Intercellular Communication in the Progression from Fibrosis to HCC by Ectosomal HK1-Induced TGF-β Secretion

Extracellular vesicles (EVs) play a crucial role in intercellular communication in the tumor microenvironment (TME). Although EVs released by hepatocellular carcinoma (HCC) cells promote the differentiation of hepatic stellate cells (HSCs) into cancer-associated fibroblasts to remodel the TME, whether HSC-derived EVs directly affect HCC progression remains elusive. Here, we demonstrated that in hepatic fibrosis, transforming growth factor-β (TGF-β) stimulates the palmitoylation and subsequent plasma membrane localization of hexokinase 1 (HK1) in HSCs, leading to ectosomal HK1 secretion. This ectosomal HK1 is hijacked by HCC cells, which not only promotes HCC proliferation by accelerating glycolysis but also enhances the N-glycosylation of pro-TGF-β to stimulate TGF-β secretion from HCC cells, thereby creating a feedforward loop to promote HCC progression.

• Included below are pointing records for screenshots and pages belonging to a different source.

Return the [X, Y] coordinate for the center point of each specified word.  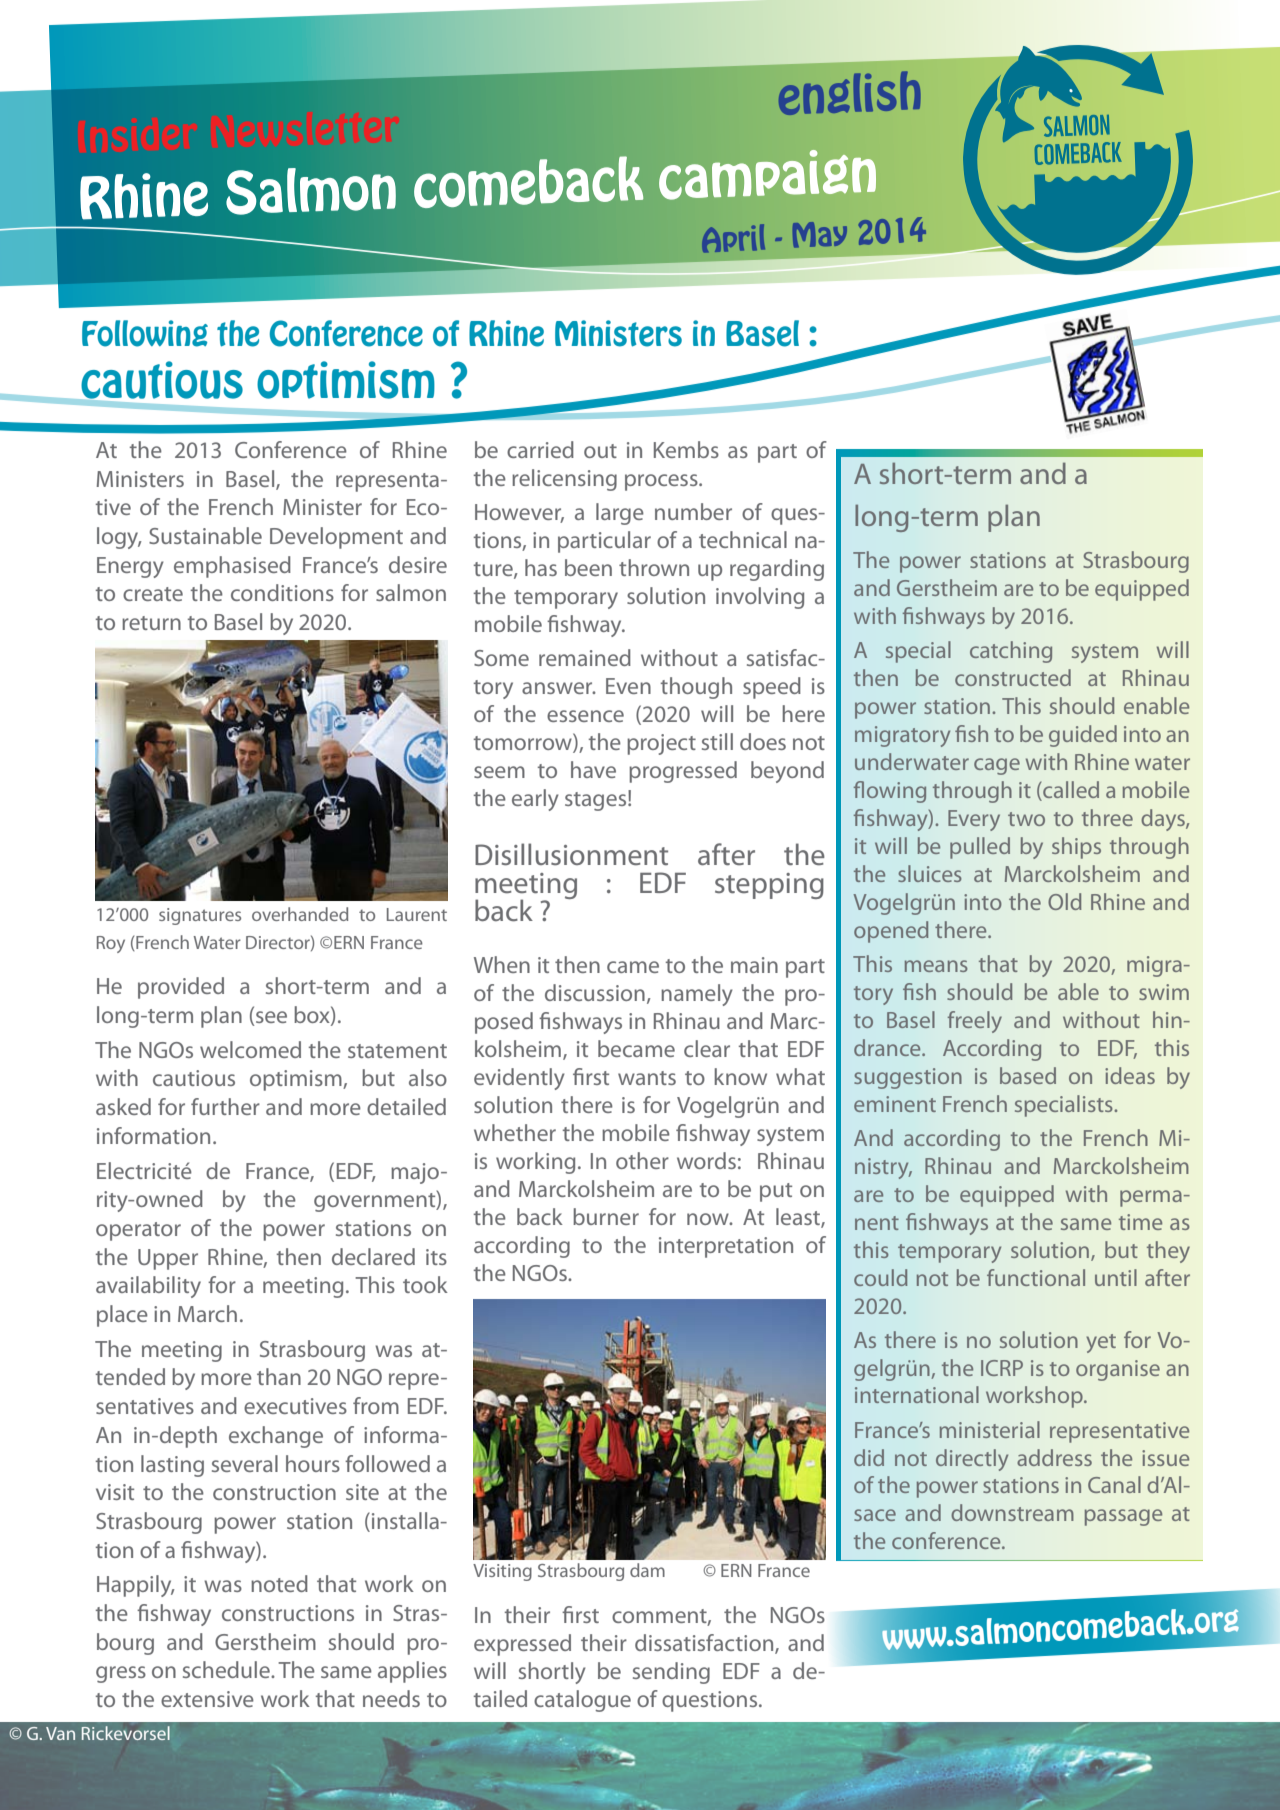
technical [743, 539]
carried [540, 449]
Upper [168, 1259]
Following [145, 333]
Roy [111, 944]
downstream [1012, 1512]
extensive [207, 1699]
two [1026, 819]
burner [606, 1216]
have [593, 769]
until [1116, 1277]
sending [671, 1673]
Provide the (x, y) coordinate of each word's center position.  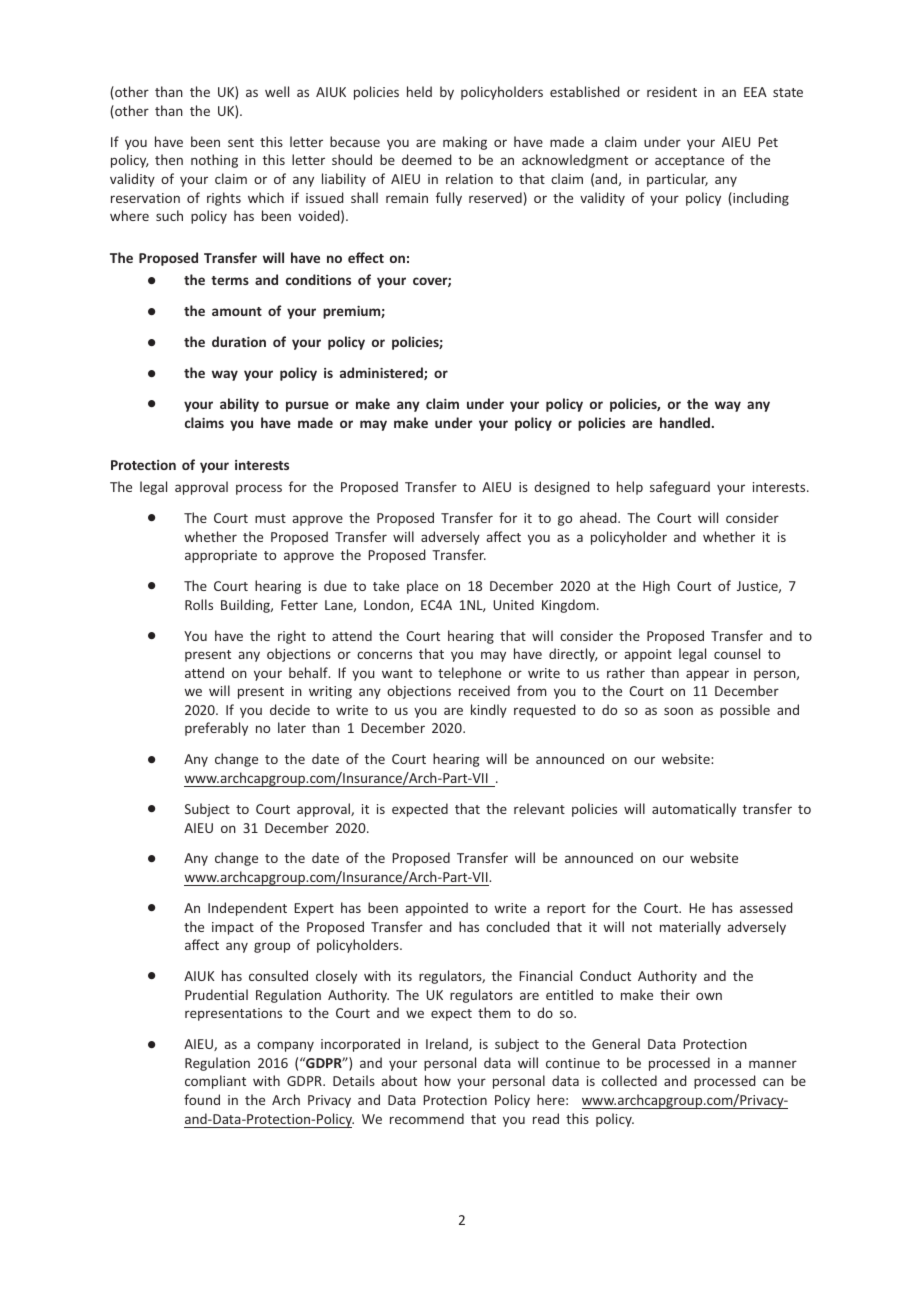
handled (686, 422)
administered (382, 373)
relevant (539, 808)
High (656, 587)
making (465, 143)
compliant (215, 1082)
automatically (694, 810)
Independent (247, 909)
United (513, 604)
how (438, 1080)
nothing (214, 161)
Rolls (199, 604)
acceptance (689, 162)
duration (239, 341)
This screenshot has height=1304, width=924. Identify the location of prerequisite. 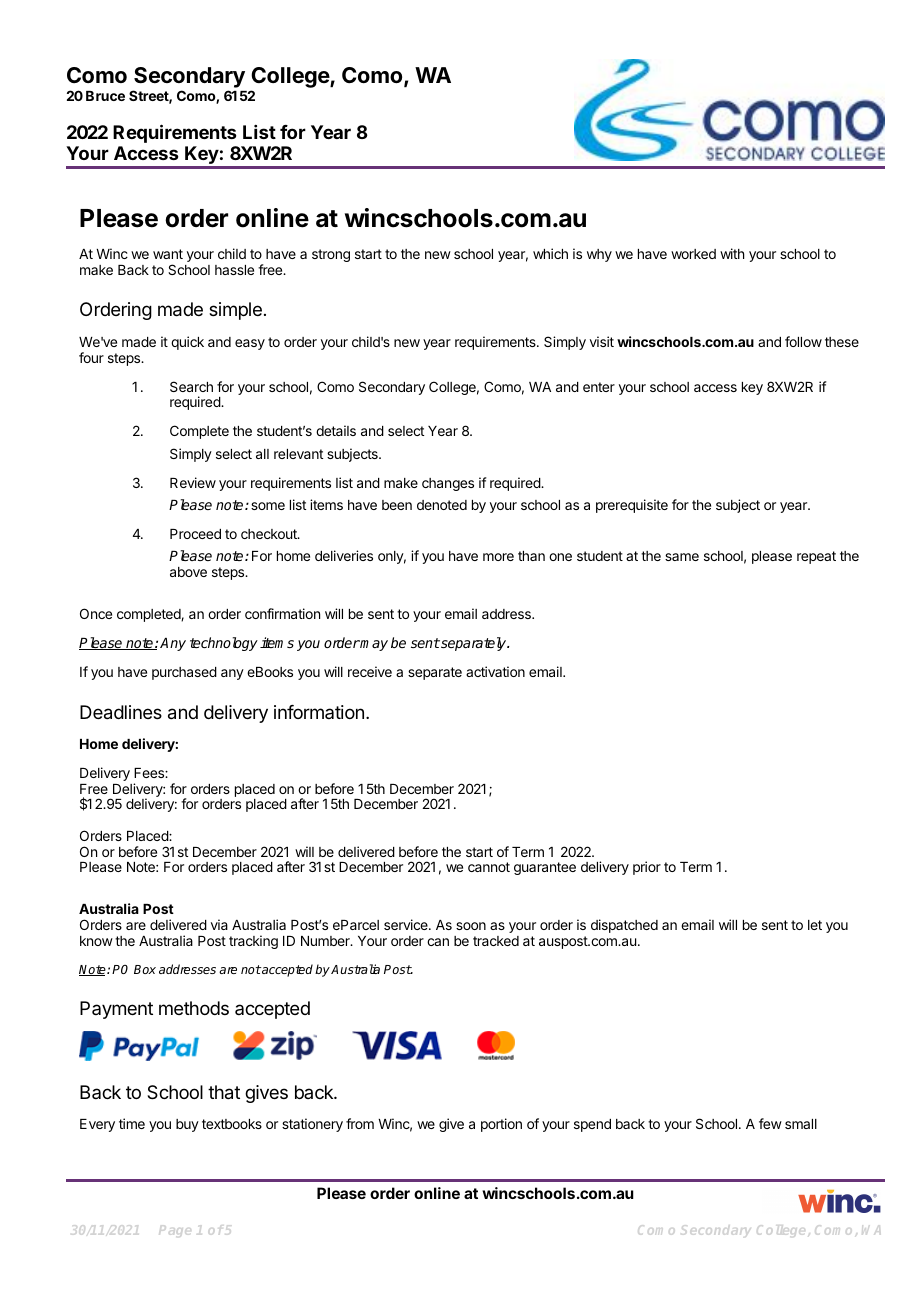
(632, 506).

The nuclear receptor Nur77 transcriptionally activates expression of the depalmitoylase ABHD17B to attenuate ectosomal HK1 release. However, TGF-β-activated Akt represses the function of Nur77 by inducing Nur77 phosphorylation and degradation. We further identified a small-molecule compound, PDNPA, that binds Nur77 to disrupt Akt-mediated Nur77 degradation, thereby inhibiting HCC development. This study demonstrates an overlooked function of HK1 in promoting HCC development upon its release from HSCs and highlights PDNPA as a candidate for repressing HCC through the interception of ectosomal HK1 release.